▶ _DATA EXTRACT_:

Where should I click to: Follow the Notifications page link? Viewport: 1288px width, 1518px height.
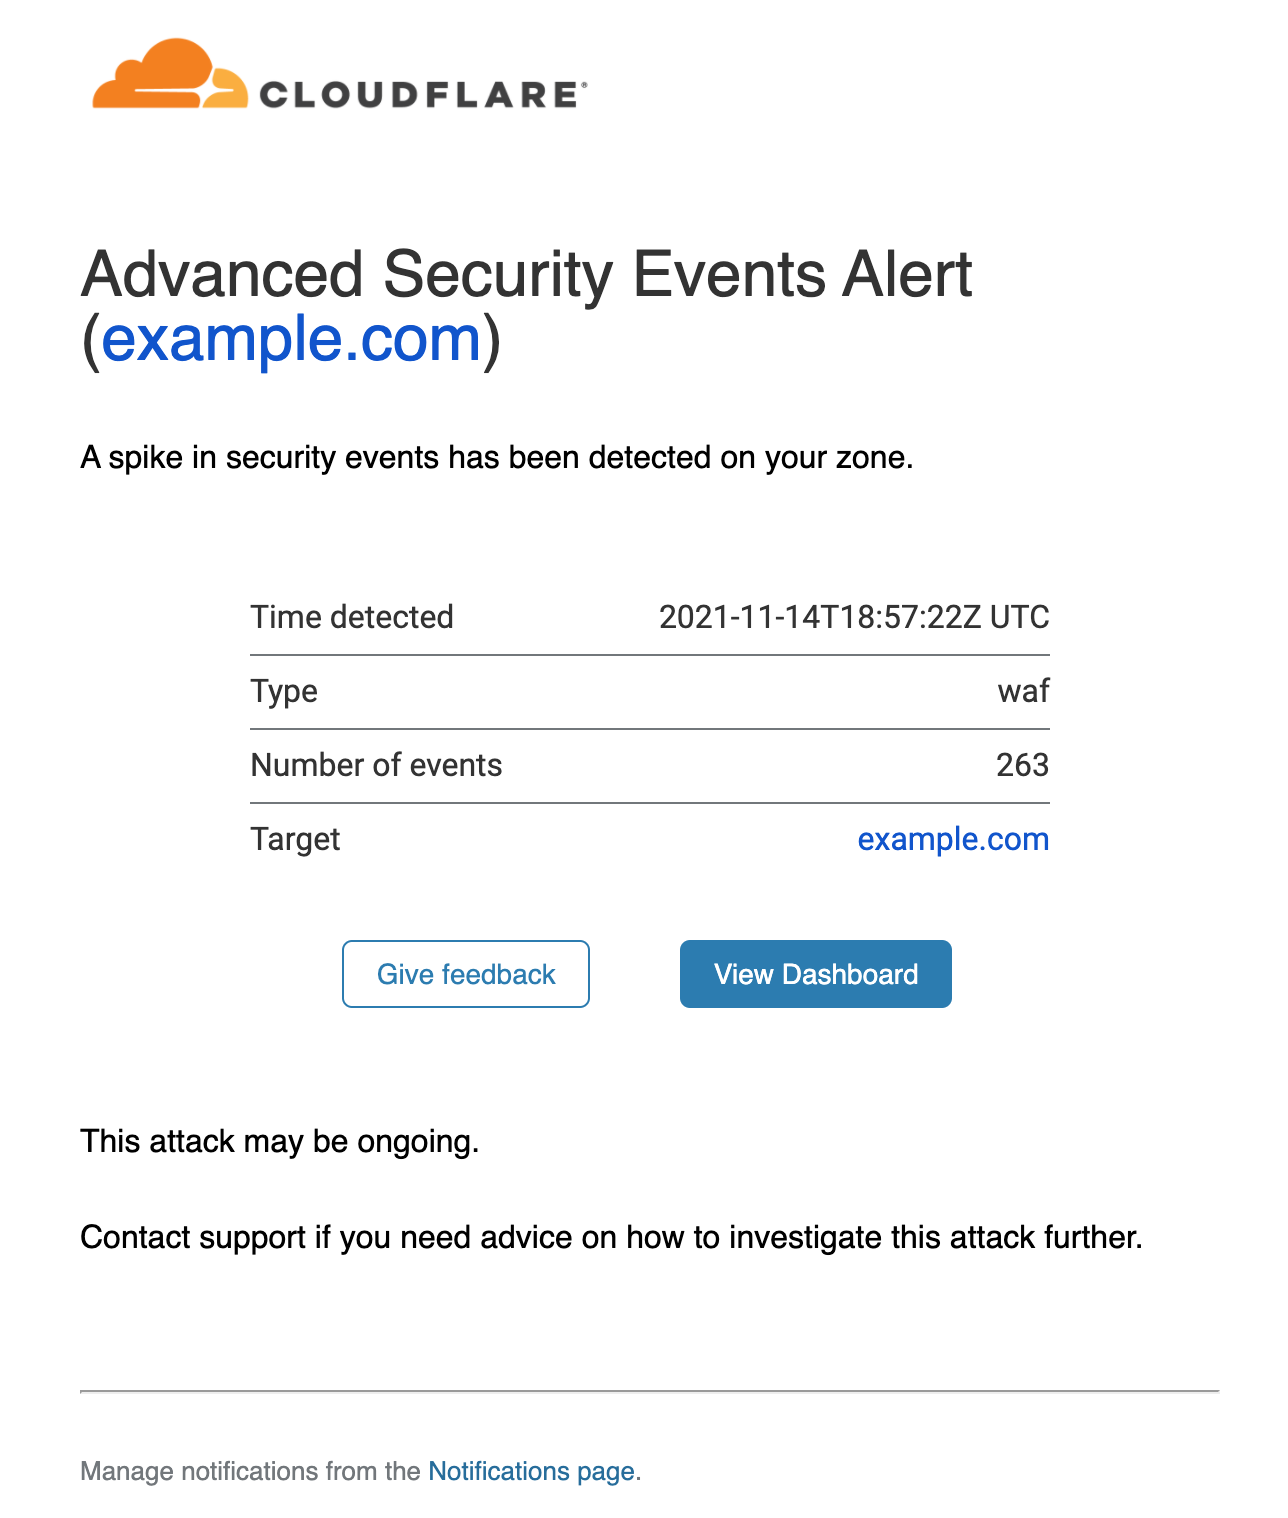[531, 1471]
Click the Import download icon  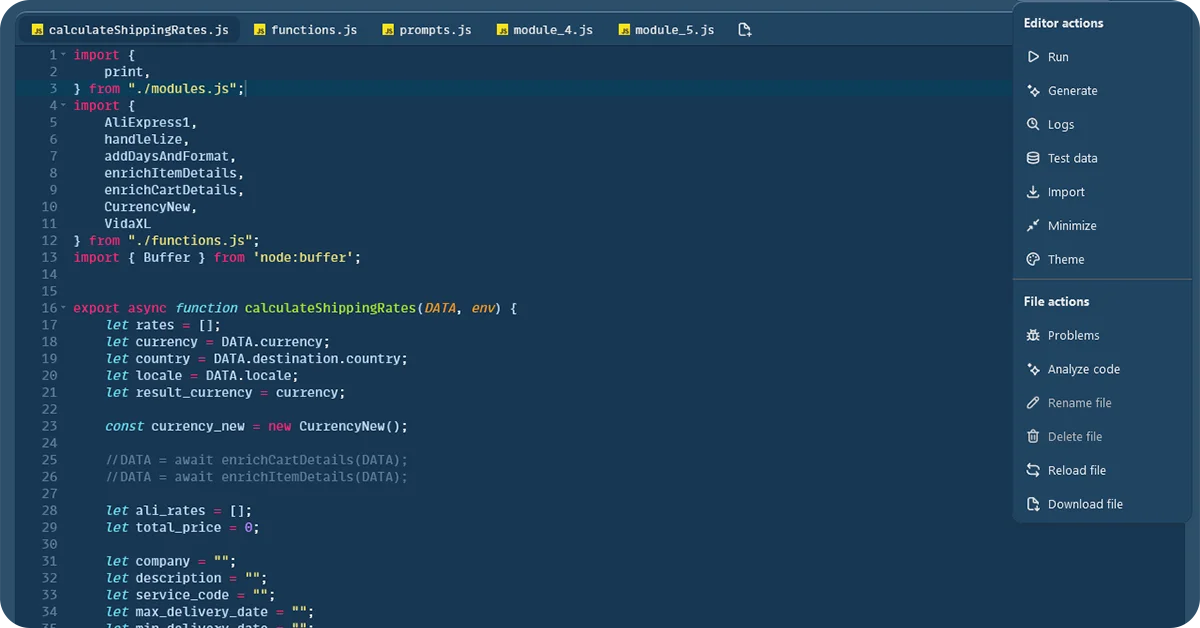[1033, 192]
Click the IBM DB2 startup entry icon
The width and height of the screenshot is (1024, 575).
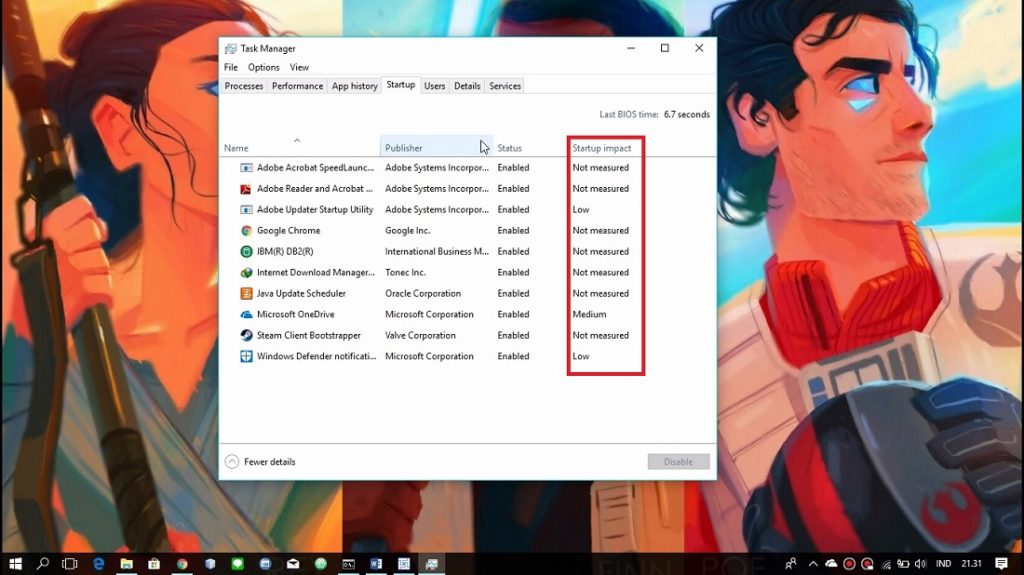coord(246,252)
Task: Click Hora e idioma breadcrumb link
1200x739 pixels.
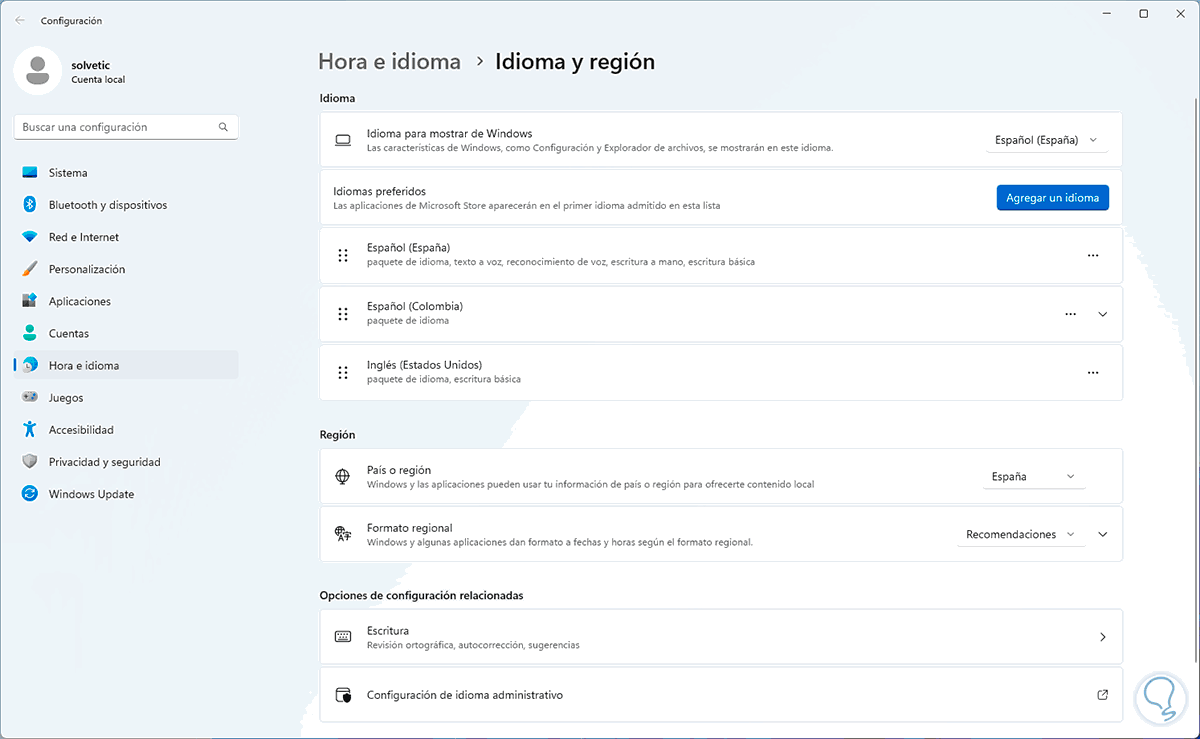Action: tap(389, 62)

▶ _TRY IT_:
Locate the line containing "Click the IBM DB2 startup entry icon" in the records above, then output it and every line after it through the last, excluding pictures.

▶ _OUTPUT FOR THIS EXERCISE_:
Click the IBM DB2 startup entry icon
The width and height of the screenshot is (1024, 575).
coord(246,252)
Task: Click Hora e idioma breadcrumb link
1200x739 pixels.
Action: tap(389, 62)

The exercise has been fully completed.